Assignment =
Exclude all pictures, then restate the entries below word for word.

Stored items =

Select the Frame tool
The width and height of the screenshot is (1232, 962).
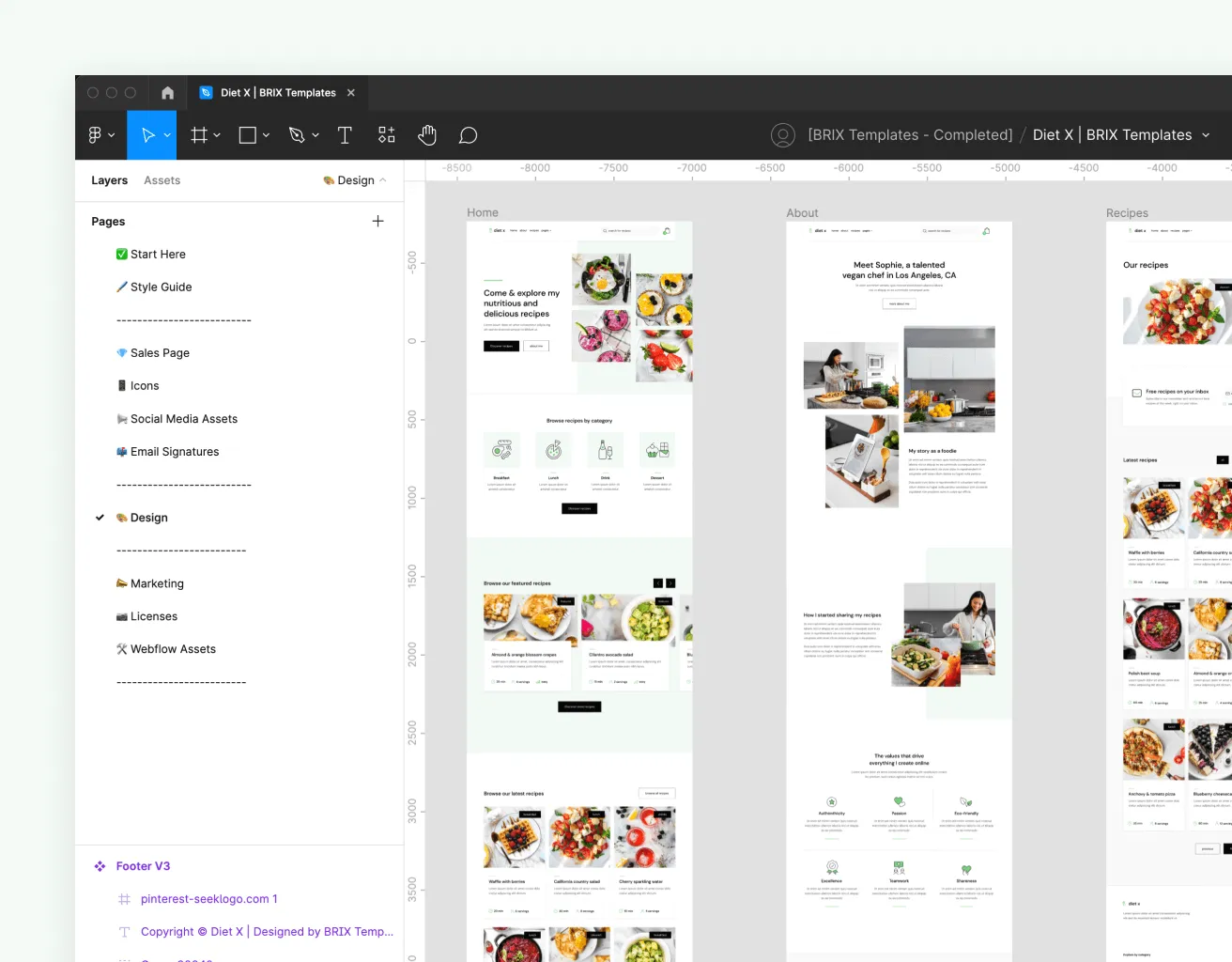[200, 134]
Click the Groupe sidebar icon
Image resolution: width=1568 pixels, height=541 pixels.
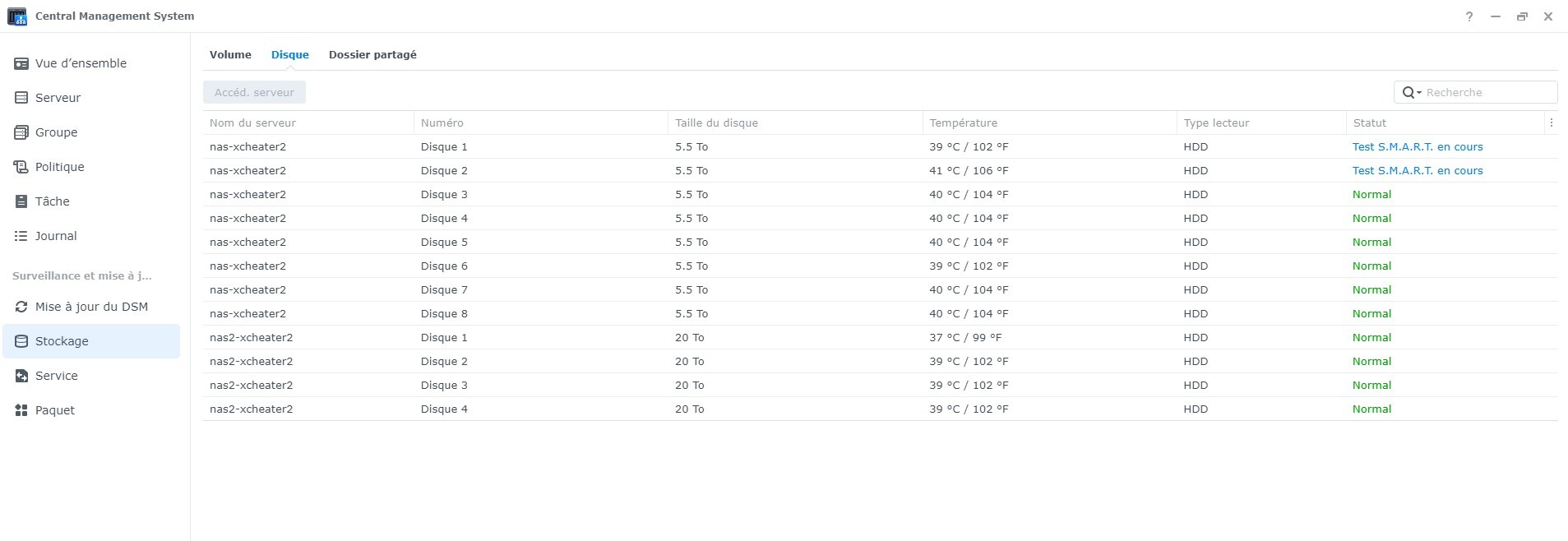coord(21,132)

Output for this exercise =
Select the Frame tool
The width and height of the screenshot is (1232, 962).
[200, 134]
Click the Groupe sidebar icon
Image resolution: width=1568 pixels, height=541 pixels.
coord(21,132)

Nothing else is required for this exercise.